=== Work item ===
Look below for the line containing "Save my name, email, and" and the line containing "[Phone] (125, 41)"; repeat exactly those two lines and all lines between them, and nothing else.
(Data in this exercise)
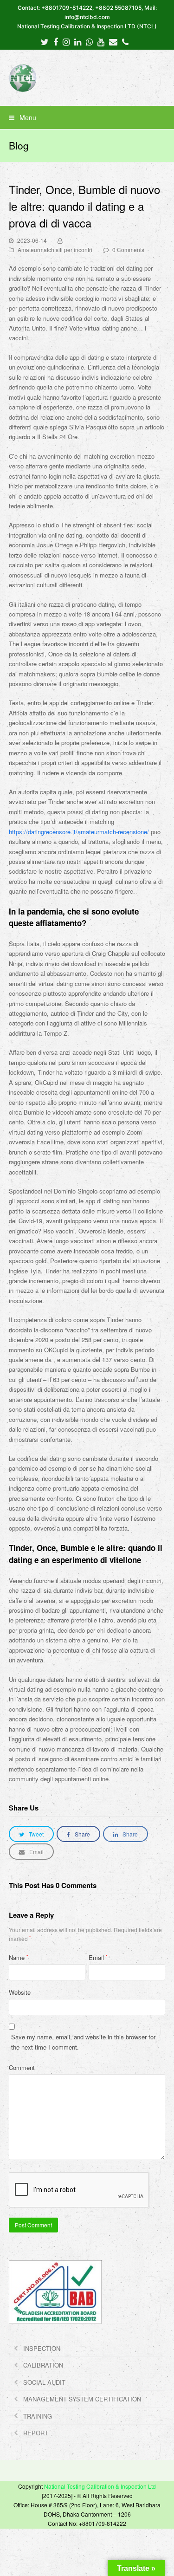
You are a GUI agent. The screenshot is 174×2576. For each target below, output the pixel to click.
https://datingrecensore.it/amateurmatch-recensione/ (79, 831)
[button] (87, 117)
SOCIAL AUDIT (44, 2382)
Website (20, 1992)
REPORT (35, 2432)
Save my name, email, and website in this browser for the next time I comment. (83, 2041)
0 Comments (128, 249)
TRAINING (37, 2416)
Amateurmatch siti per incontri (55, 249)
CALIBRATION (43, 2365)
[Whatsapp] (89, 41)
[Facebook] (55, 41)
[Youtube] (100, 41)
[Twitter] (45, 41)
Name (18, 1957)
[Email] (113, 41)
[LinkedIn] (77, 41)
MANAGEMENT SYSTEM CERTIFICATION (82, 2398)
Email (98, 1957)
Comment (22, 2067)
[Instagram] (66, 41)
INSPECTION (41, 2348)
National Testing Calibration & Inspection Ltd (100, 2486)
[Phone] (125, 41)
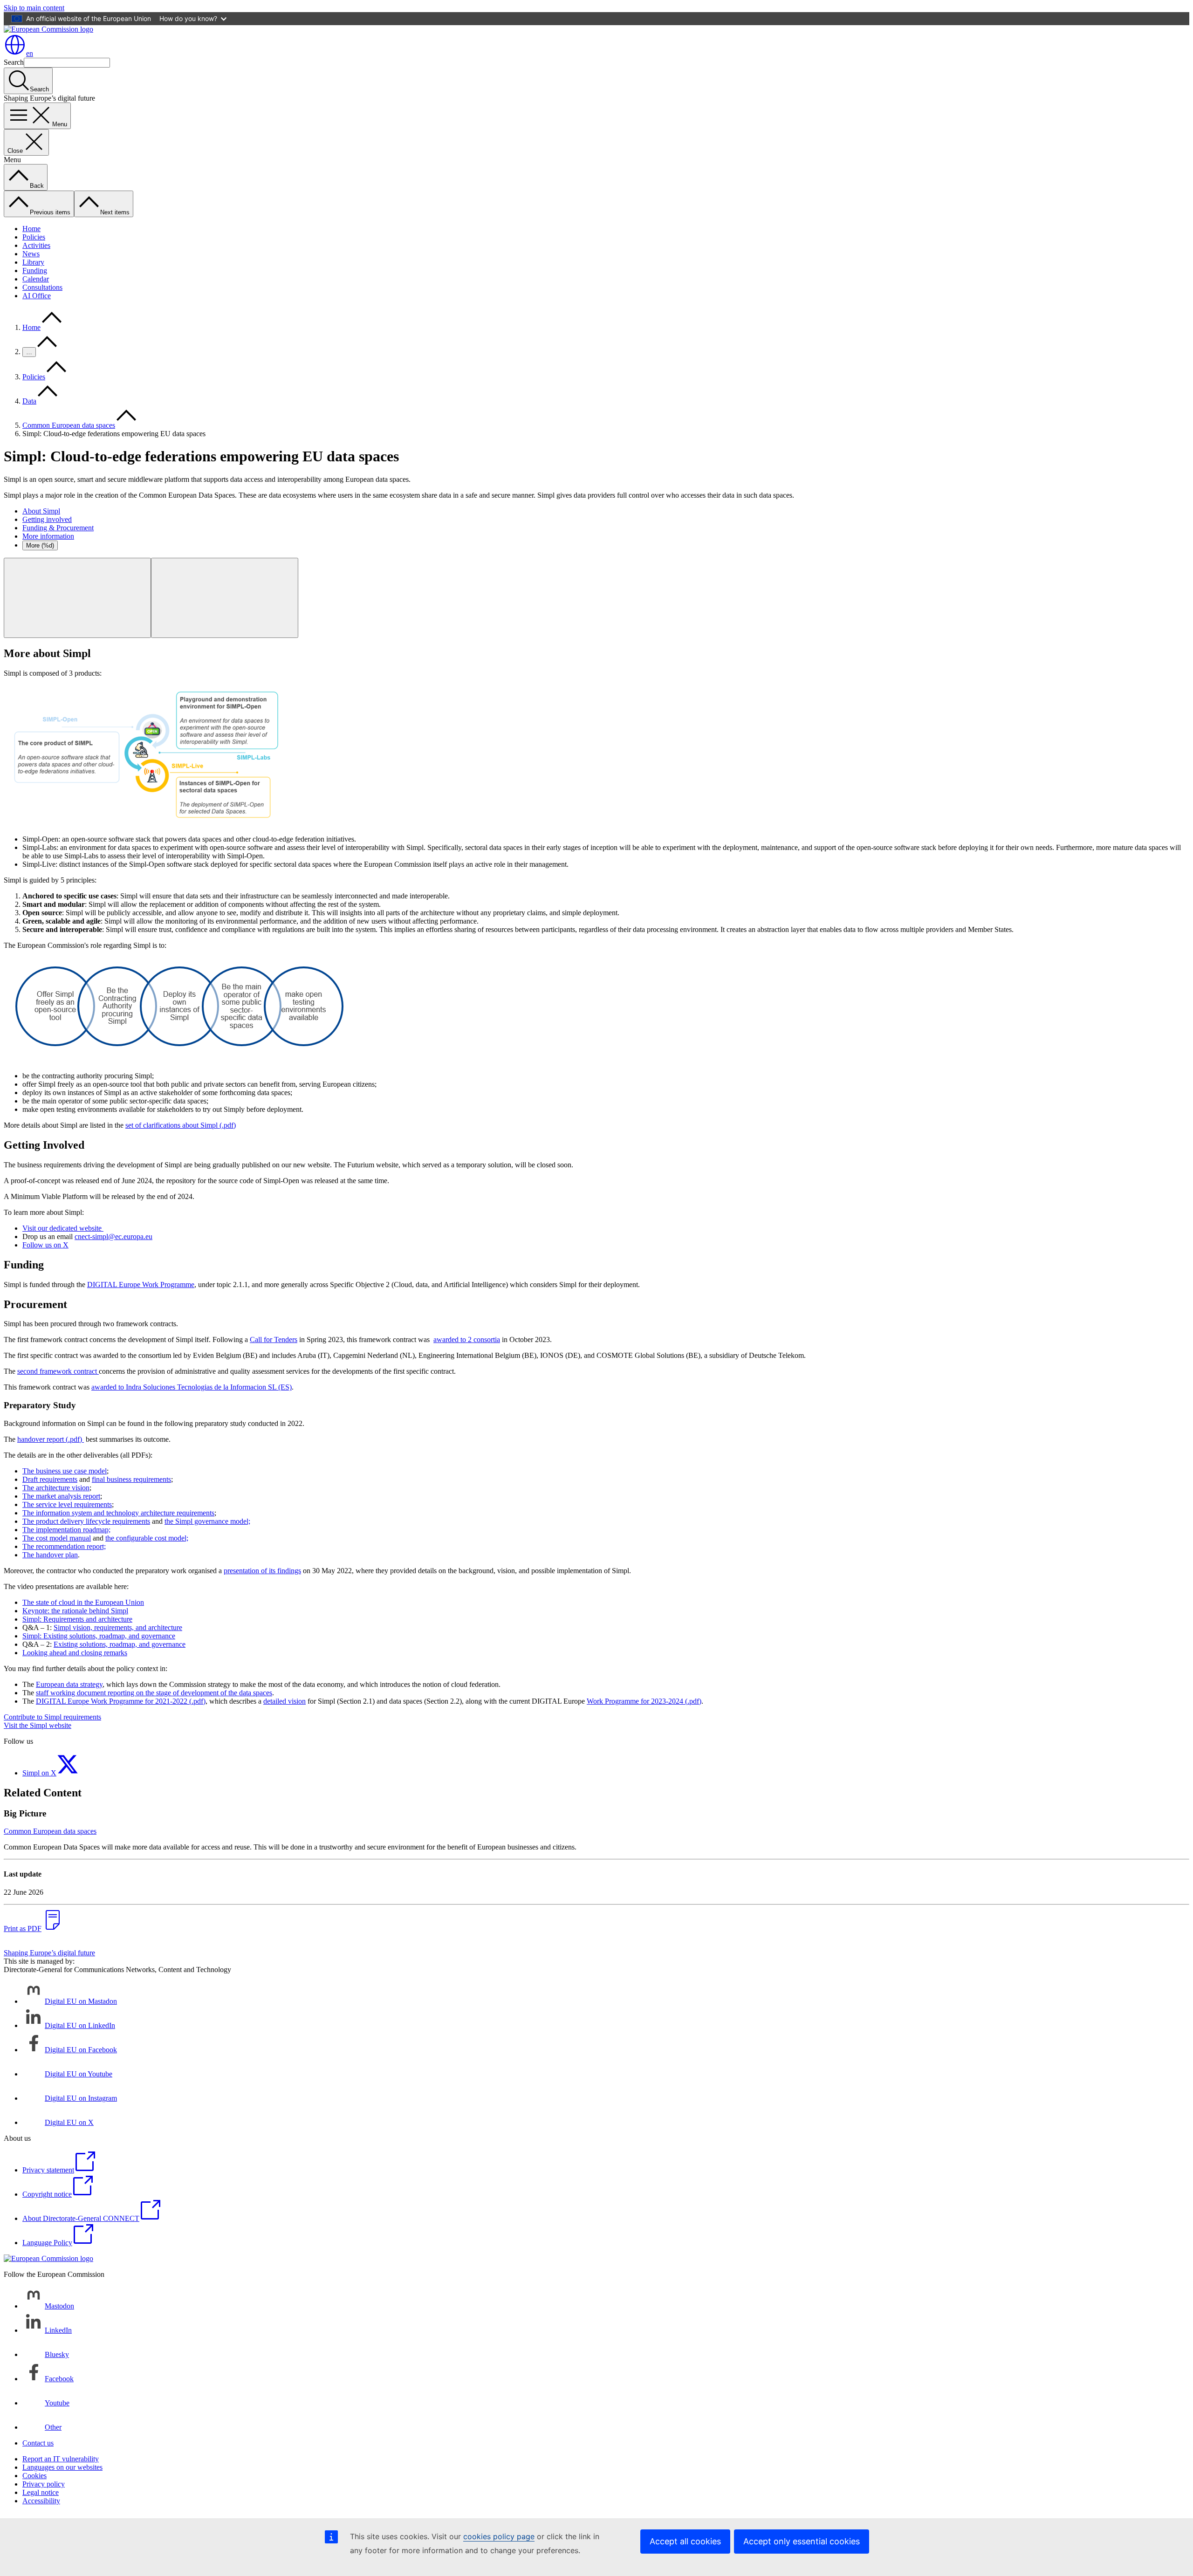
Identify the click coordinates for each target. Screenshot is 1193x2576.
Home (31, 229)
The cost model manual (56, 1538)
(End Data in this exercise)
=== Answer to this task ===
Save my name, email, and website in this browser for the next time I comment. (83, 2041)
0 Comments (128, 249)
TRAINING (37, 2416)
Amateurmatch siti per incontri (55, 249)
CALIBRATION (43, 2365)
[Whatsapp] (89, 41)
[Facebook] (55, 41)
[Youtube] (100, 41)
[Twitter] (45, 41)
Name (18, 1957)
[Email] (113, 41)
[LinkedIn] (77, 41)
MANAGEMENT SYSTEM CERTIFICATION (82, 2398)
Email (98, 1957)
Comment (22, 2067)
[Instagram] (66, 41)
INSPECTION (41, 2348)
National Testing Calibration & Inspection Ltd (100, 2486)
[Phone] (125, 41)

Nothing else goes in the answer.